La Comisión Europea ha indicado este lunes que las conversaciones para cerrar los trámites pendientes y activar el primer pago del préstamo de 90.000 millones de euros destinado a Ucrania progresan "muy bien" y confía en poder dar "muy pronto" la aprobación definitiva, de modo que la nueva ayuda financiera de la UE comience a llegar a Kiev en cuestión de semanas.
"Las negociaciones están yendo muy bien.

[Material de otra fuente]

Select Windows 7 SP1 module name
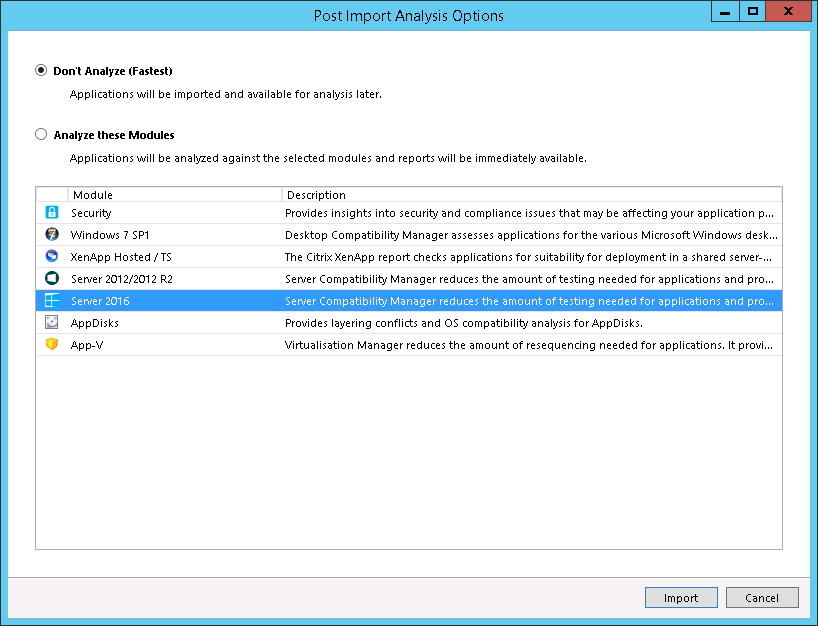Viewport: 818px width, 626px height. click(110, 235)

Dadnos un poco más de tiempo y esperamos poder dar muy pronto la luz verde definitiva en este frente" ha señalado el portavoz económico de la Comisión Europea, Balazs Ujvari, en rueda de prensa desde Bruselas.
El representante comunitario ha detallado que siguen pendientes tres documentos para culminar el procedimiento previo al primer desembolso, si bien ha apuntado que el más avanzado es el memorando de entendimiento que sirve de base al programa de asistencia macrofinanciera.
"No estamos todavía ahí, pero hemos hecho progresos significativos", ha señalado Ujvari, subrayando que este tipo de instrumentos descansan en tres pilares esenciales: la existencia de un programa del Fondo Monetario Internacional (FMI), un paquete de reformas económicas y ciertas condiciones de carácter político.
En esta línea, ha remarcado que Ucrania ya dispone de un programa activo con el FMI, uno de los requisitos clave que respaldan este mecanismo financiero de la Unión Europea, concebido para cubrir las necesidades presupuestarias más urgentes de Kiev y apuntalar sus capacidades defensivas frente a la invasión rusa.
El paquete de apoyo fue validado de forma definitiva por los Estados miembro el pasado mes de abril, junto con el vigésimo paquete de sanciones contra Rusia, después de que Hungría y Eslovaquia levantaran el veto que pesaba sobre ambos expedientes tras la reanudación del flujo a través del oleoducto Druzhba.
El préstamo se sufragará mediante emisiones de deuda de la UE en los mercados y prevé dedicar en torno a 30.000 millones de euros a cubrir las necesidades económicas más apremiantes de Ucrania, mientras que cerca de 60.000 millones se dirigirán a reforzar su base industrial militar.
La asistencia macrofinanciera será además el canal para articular el primer pago, que Bruselas aspiraba inicialmente a poner en marcha antes de que terminara mayo, dentro de un plan más amplio que contempla movilizar unos 45.000 millones de euros hasta finales de este año y reservar la otra mitad del instrumento para 2027.